Is it a case of one rule for bankers?
Dear Sir, — Many readers will recall that late last year Royal Bank of Scotland refused to extend credit to Thomas Cook, a large holiday business struggling to pay off debt and as a result it failed. This failure resulted in the largest repatriation of people in peacetime at some cost to taxpayers and thousands of UK job losses.
Given that Royal Bank of Scotland was bailed out by Labour under Gordon Brown to the tune of £50bn in 2009 it is somewhat ironic that the same bank refused to extend a relatively modest line of credit to Thomas Cook in order to help it stay in business and restructure its debts.
My first question, what kind of a Labour party bails out banks? Second question, when does this Conservative Government expect the taxpayers’ £45bn to be repaid by Royal Bank of Scotland? To add insult to injury, while RBS has been under Conservative control, it has paid bonuses to managers, topped up the gold-plated employee pension scheme and turned a blind eye to what MPs described in January 2019 as a whitewash of the treatment of business customers.
Oh and if you accidentally overdraw with RBS they charge customers 39% interest! Word now reaches me via The Financial Times that the regional airline Flybe is seeking £100m of Government support to rescue it. Of course this time it’s different because the owners/controllers of Flybe are Sir Richard Branson and millionaire hedge fund manager Mr Farrell who both clearly need your money, dear reader.
Hedge fund manager Mr Farrell is also an Old Etonian, patron of the arts, on friendly terms with the co-chairman of the Conservative Party Ben Elliot and a nephew of the Duchess of Cornwall.
Will it be once again one rule for bankers and hedge fund managers but quite another set for readers burdened with UK taxes, debts and overdrafts? — Yours faithfully,
Why yes: it is one rule for bankers and another set for readers. Flybe was indeed bailed out. In its (weak) defence the Government said the deal was not about protecting the airline but distant places connected to the rest of Britain: Flybe is the main operator at smaller and more isolated airports, operating 95% of all scheduled services from Southampton and 80% from Belfast City airport and Exeter.

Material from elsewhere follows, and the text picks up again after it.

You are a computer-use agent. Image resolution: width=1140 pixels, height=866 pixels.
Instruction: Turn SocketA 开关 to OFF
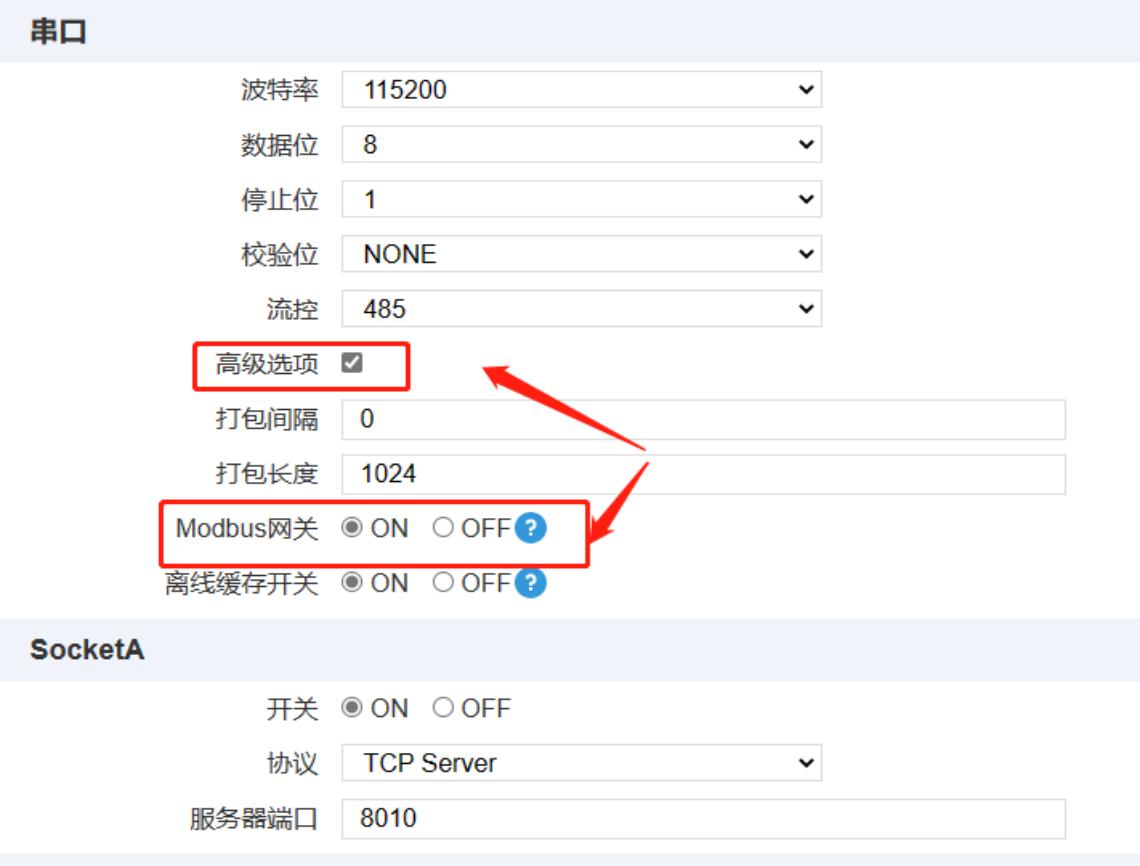point(443,709)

Flybe concentrated on less busy and less profitable routes, which as The Economist put it, “turned out to be, unsurprisingly, unprofitable”. The Government has allowed Flybe to defer payment of its bill for Air Passenger Duty for an unspecified period, boosting its cashflow by up to around £100m, said The Economist. Willie Walsh, head of British Airways, called it “a blatant misuse of public funds”.